Develope a real hardware watchdog module, anyone interested?

GiovanniG · 20 April 2019 12:38

Hi mates, we all know how uncomfortable are unexpected "hangs" of our system.. sometime even critical, and how hard is to guess what can be wrong there.. as they may happen really seldom, almost impossible to replicate, very difficult to dignostic.
In past I had power troubles with my RaspberryPI3, now I solved them but I had once again an hang, maybe caused from my "not best quality" SD, maybe not, cause it affected the TCP stack.. and how TCP can be connected to SD (while other services like NR, I2C bus, ICMP ping, reep working regulary) I really don't understand.

To avoid any possible problems we need a watchdog, I mean a real watchdog that is able to reboot PI and solve the problem, eventually let us know that it happen wo be warned, I see it the only way to be sure it will work anycase.
There are different ways to obtain that, someone will suggest to interrupt the power supply somehow, maybe with external Arduino, others may suggest to use internet services that allert if the "ping" to PI will stop.
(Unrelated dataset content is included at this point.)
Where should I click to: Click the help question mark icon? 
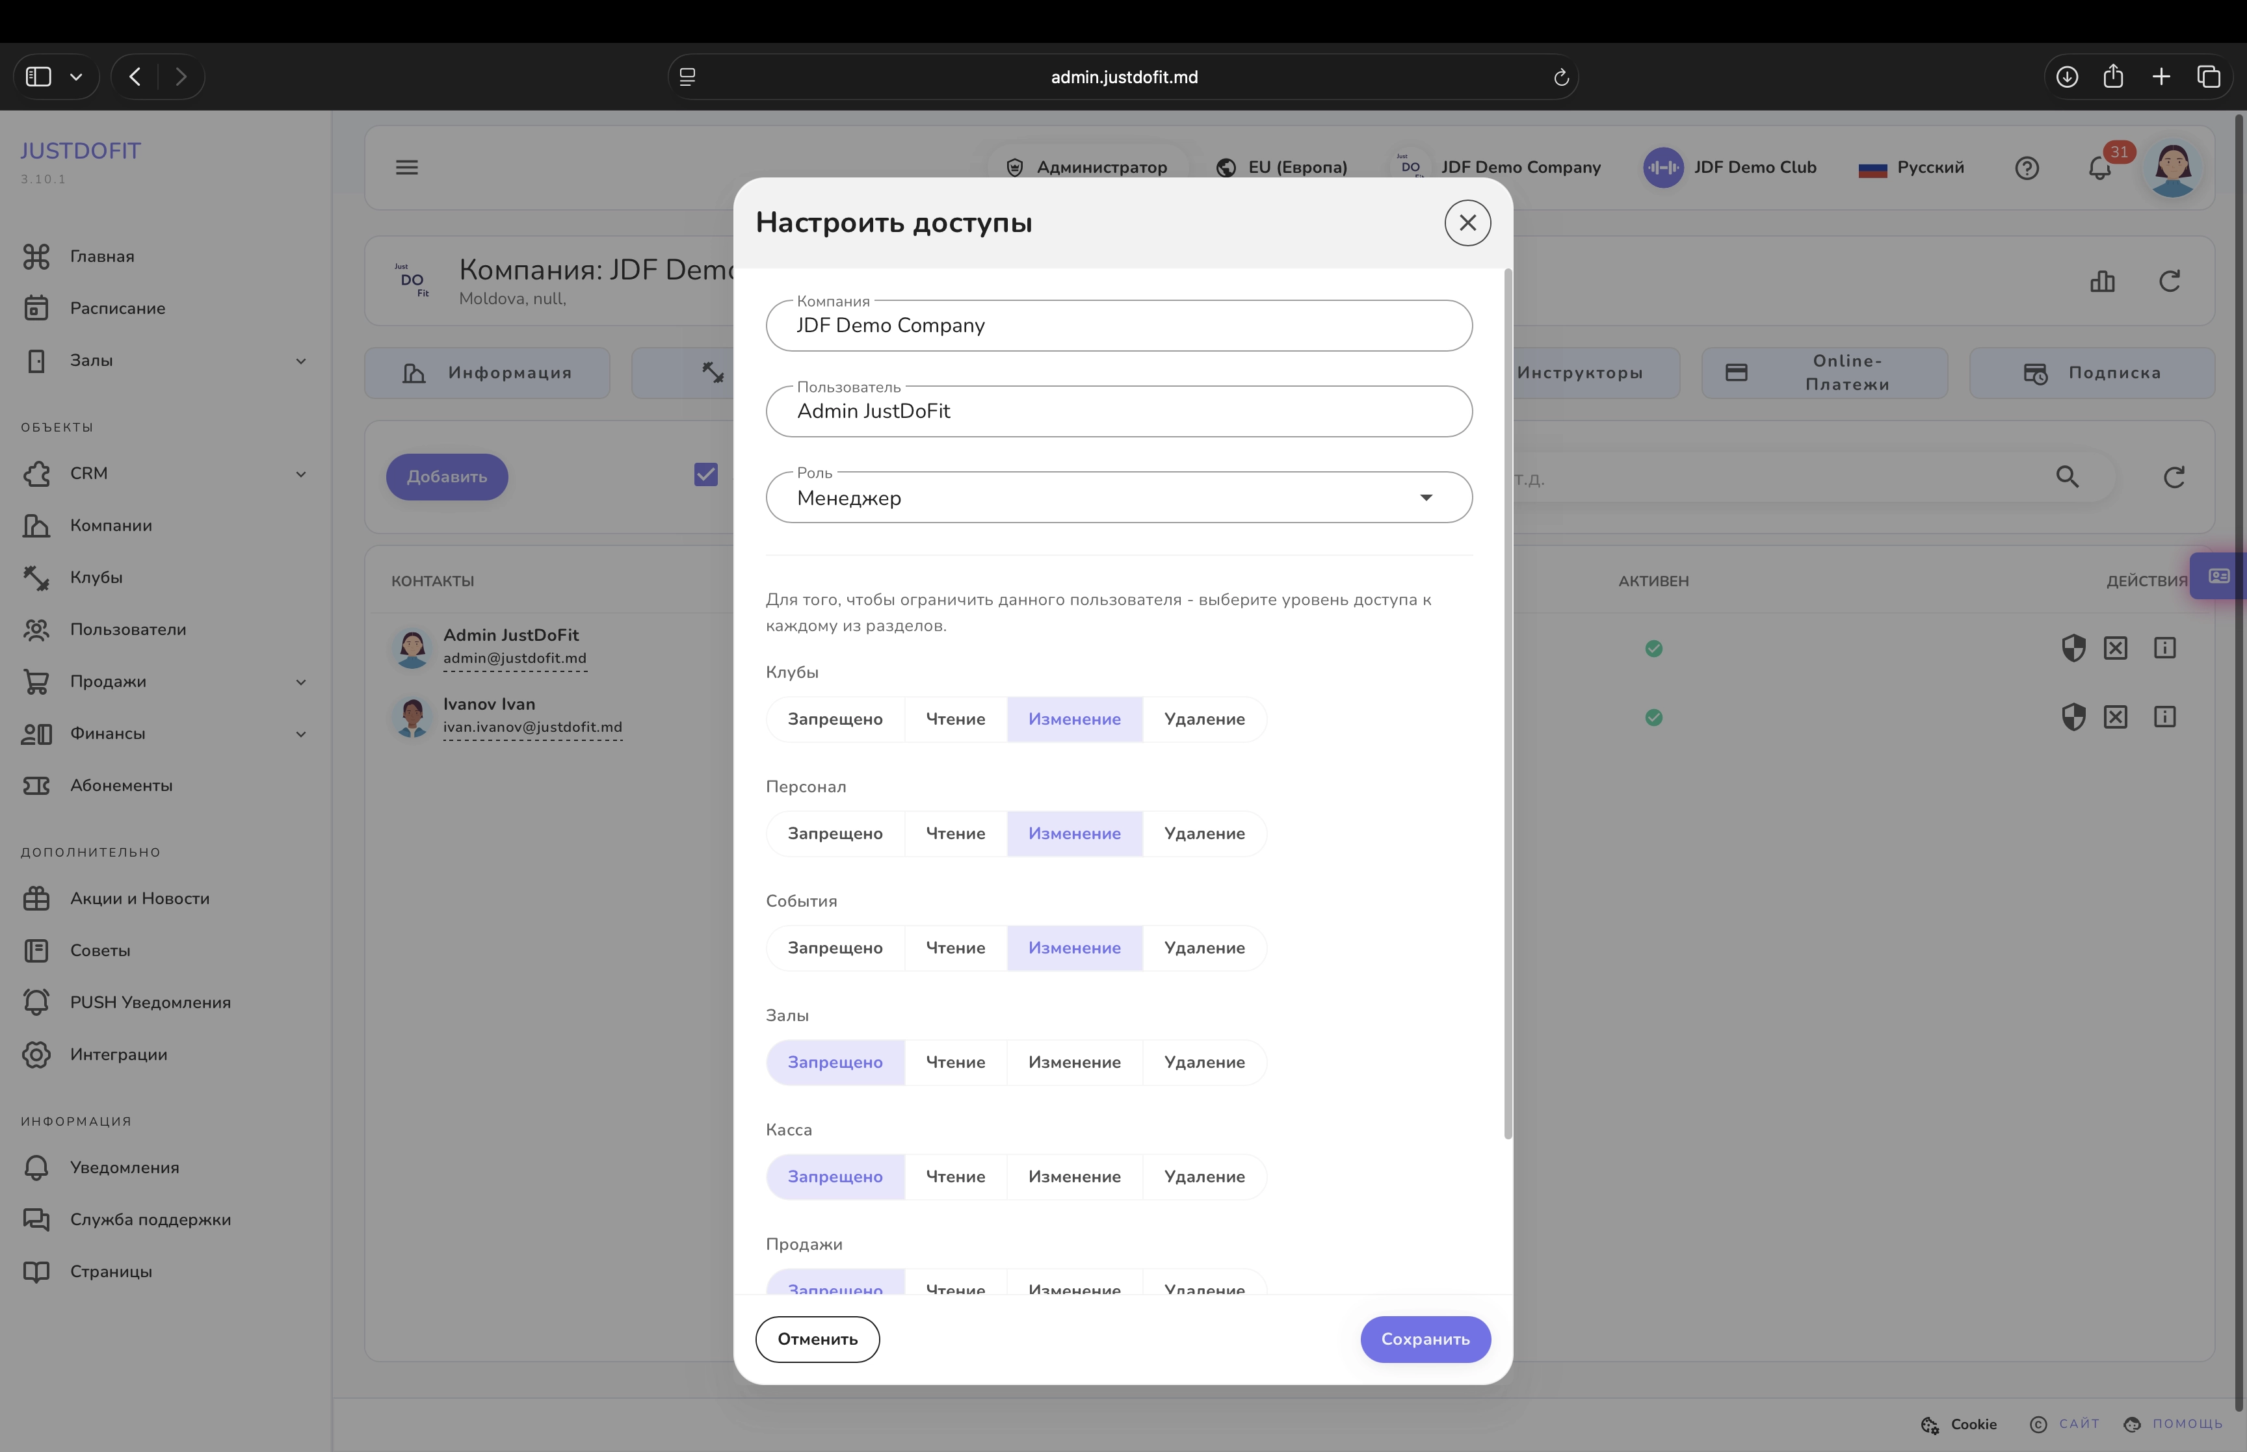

I'm not intersted on these solutions, I would like to use the internal hardware watchdog of PI that should be activated turning on its service, and managed properly.

Hardware watchdog is present in every microcontroller/automation system and it can trig an hardware reboot, it should be present in every automation system, for this reason I'm suggesting NR developers to consider this too, in my opinion it's important.

Features needed:
PI should always be reachabel by SSH, so we need to check the port 22 if responsive on loopback.
Web NR management port 1080 is good to check too, as the NR is responsive
A module on NR where we can set the ports to be checked and accept incoming messages to check NR is working properly is welcome, if no message is incoming after certain time the watchdog is triggered.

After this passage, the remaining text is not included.